Data provided -
Start of Block
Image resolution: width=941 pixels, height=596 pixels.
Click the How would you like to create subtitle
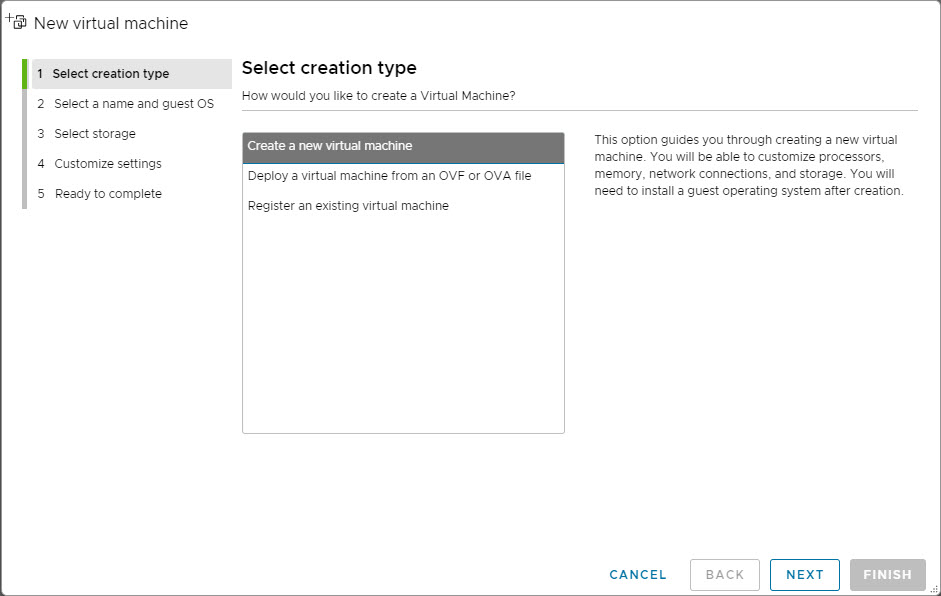tap(378, 96)
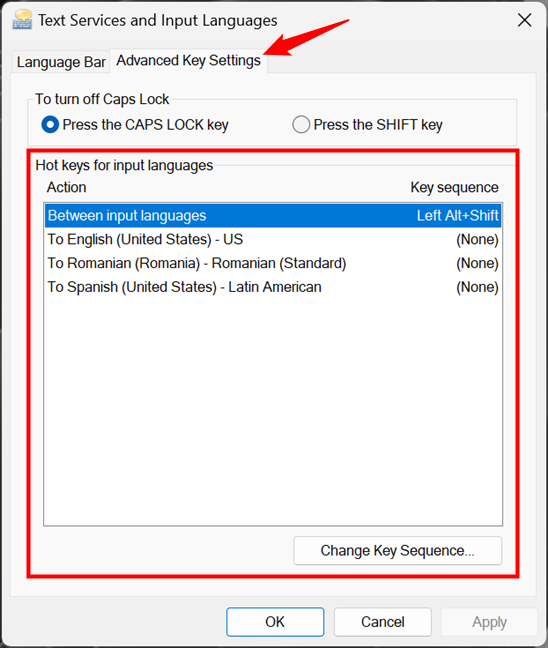This screenshot has width=548, height=648.
Task: Click (None) key sequence for Spanish
Action: [477, 287]
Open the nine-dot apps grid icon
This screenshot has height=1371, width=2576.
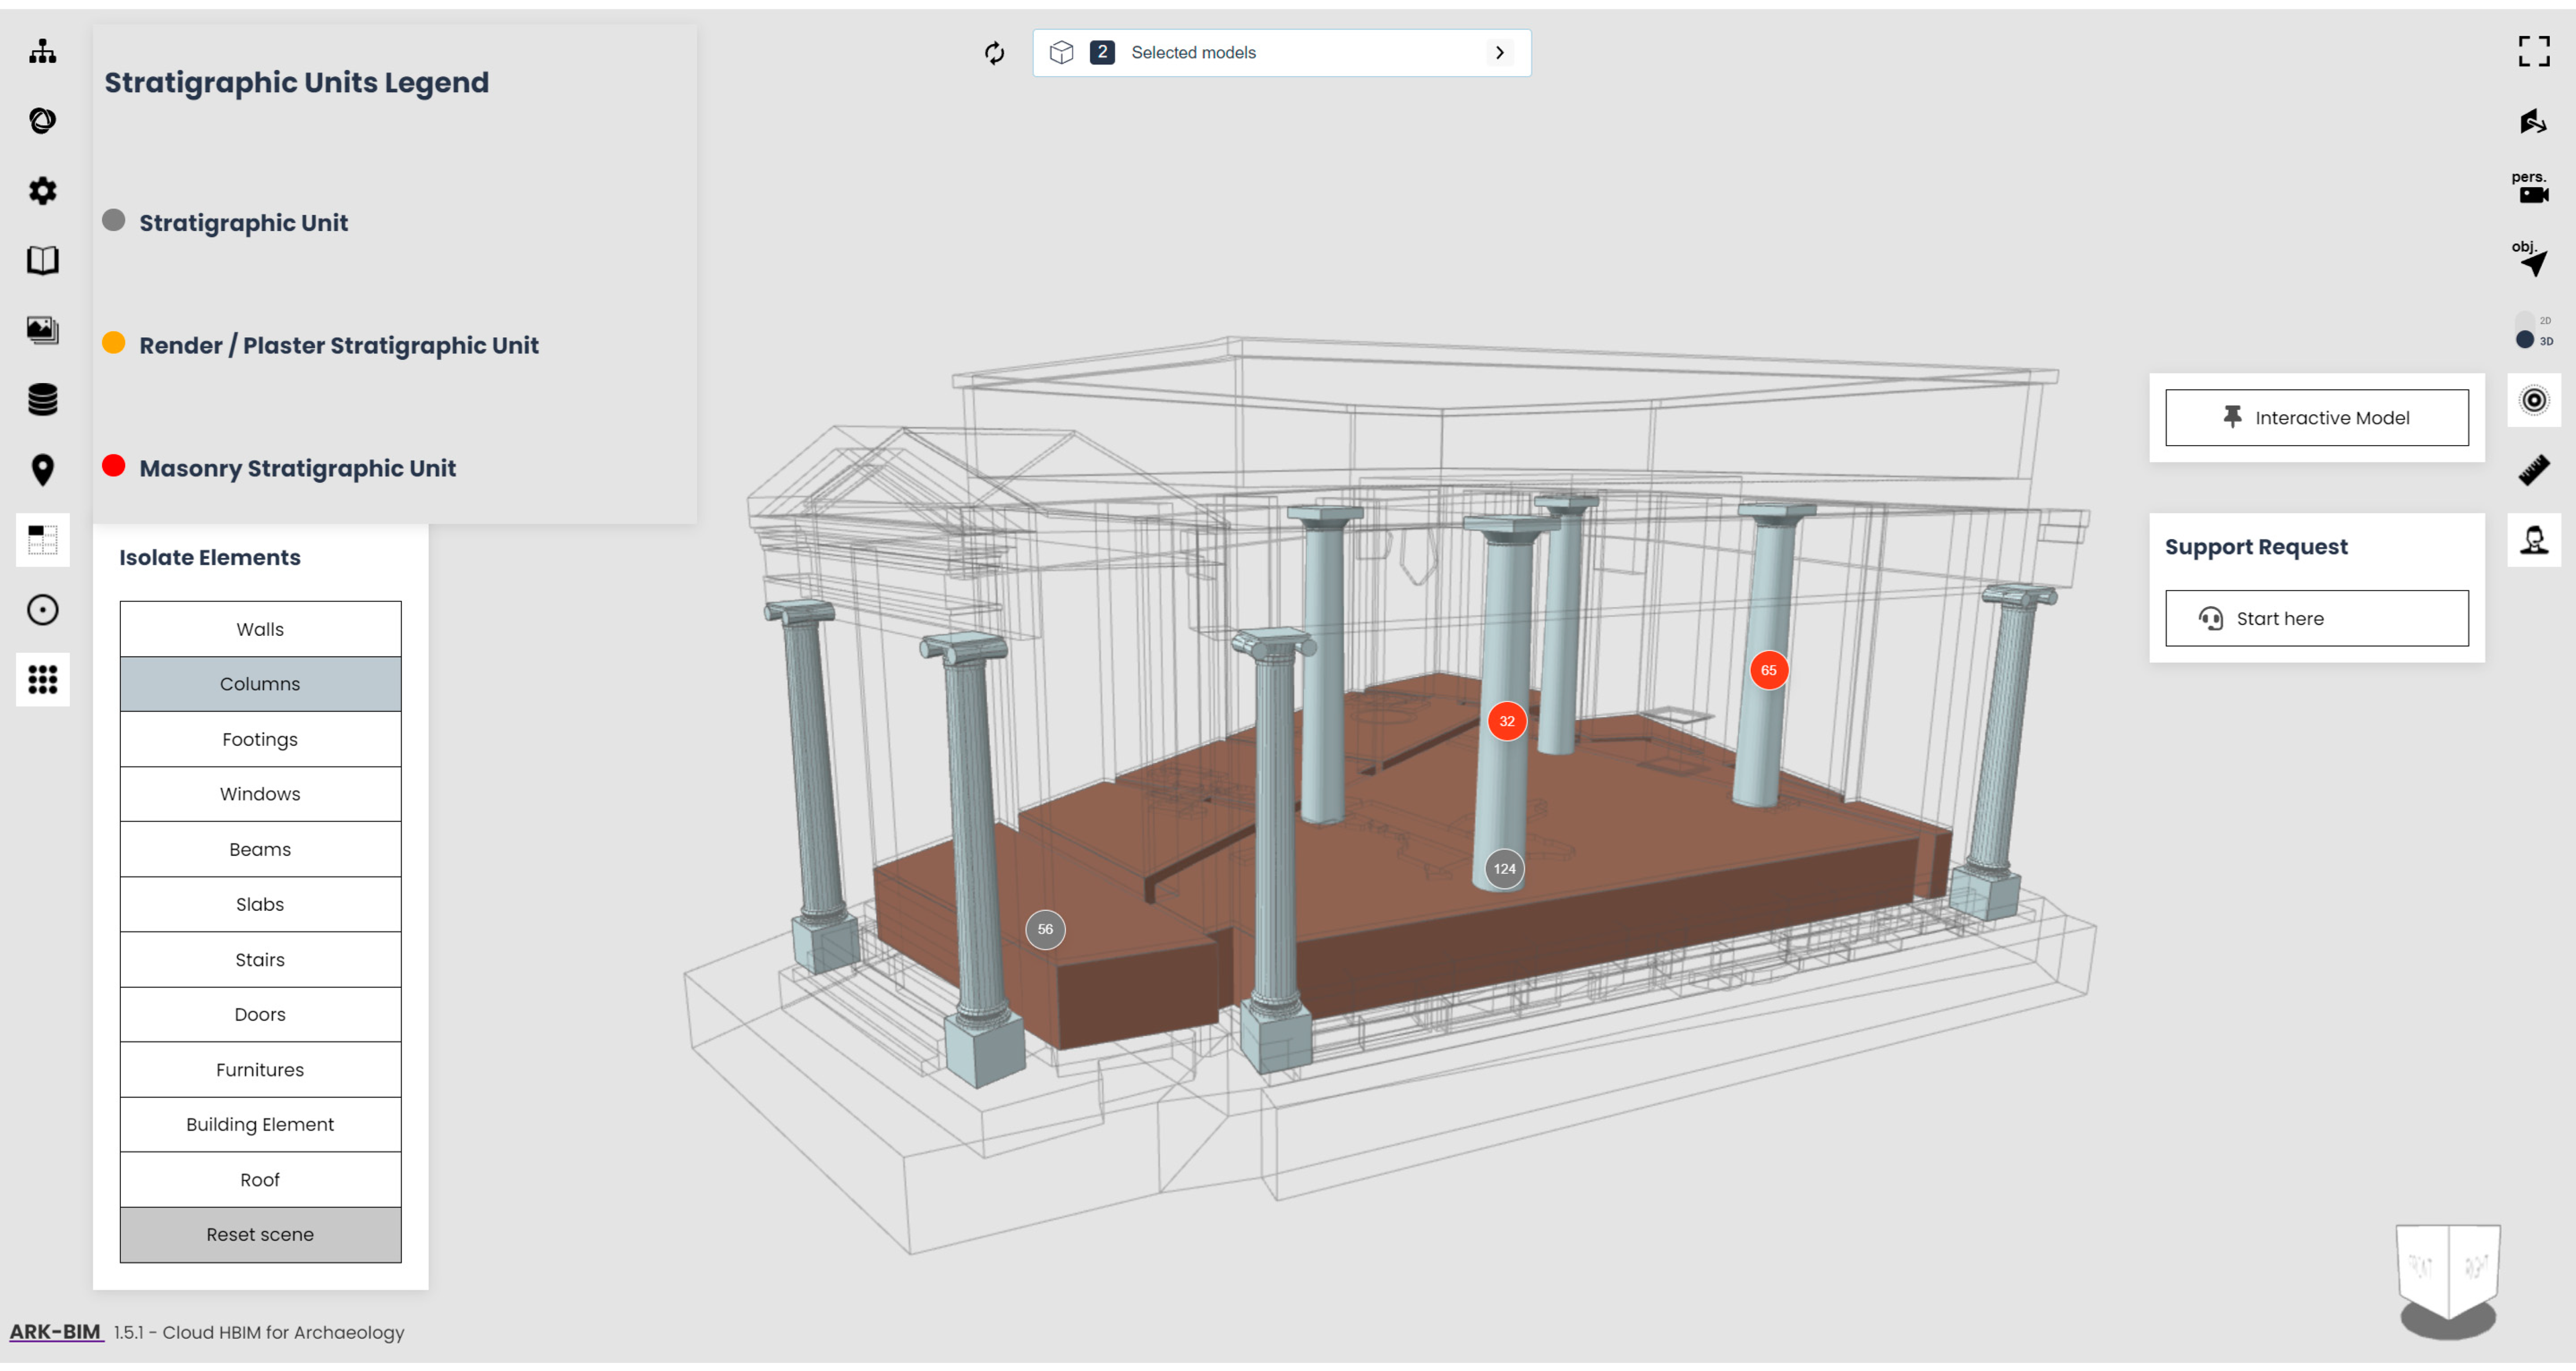42,680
End of Block
What to work on - Keep every word of the data as it is when you write it out, but drop the pictures.

The answer -
Image resolution: width=941 pixels, height=596 pixels.
Click the How would you like to create subtitle
tap(378, 96)
This screenshot has width=548, height=648.
Task: Click (None) key sequence for Spanish
Action: [477, 287]
Open the nine-dot apps grid icon
This screenshot has height=1371, width=2576.
42,680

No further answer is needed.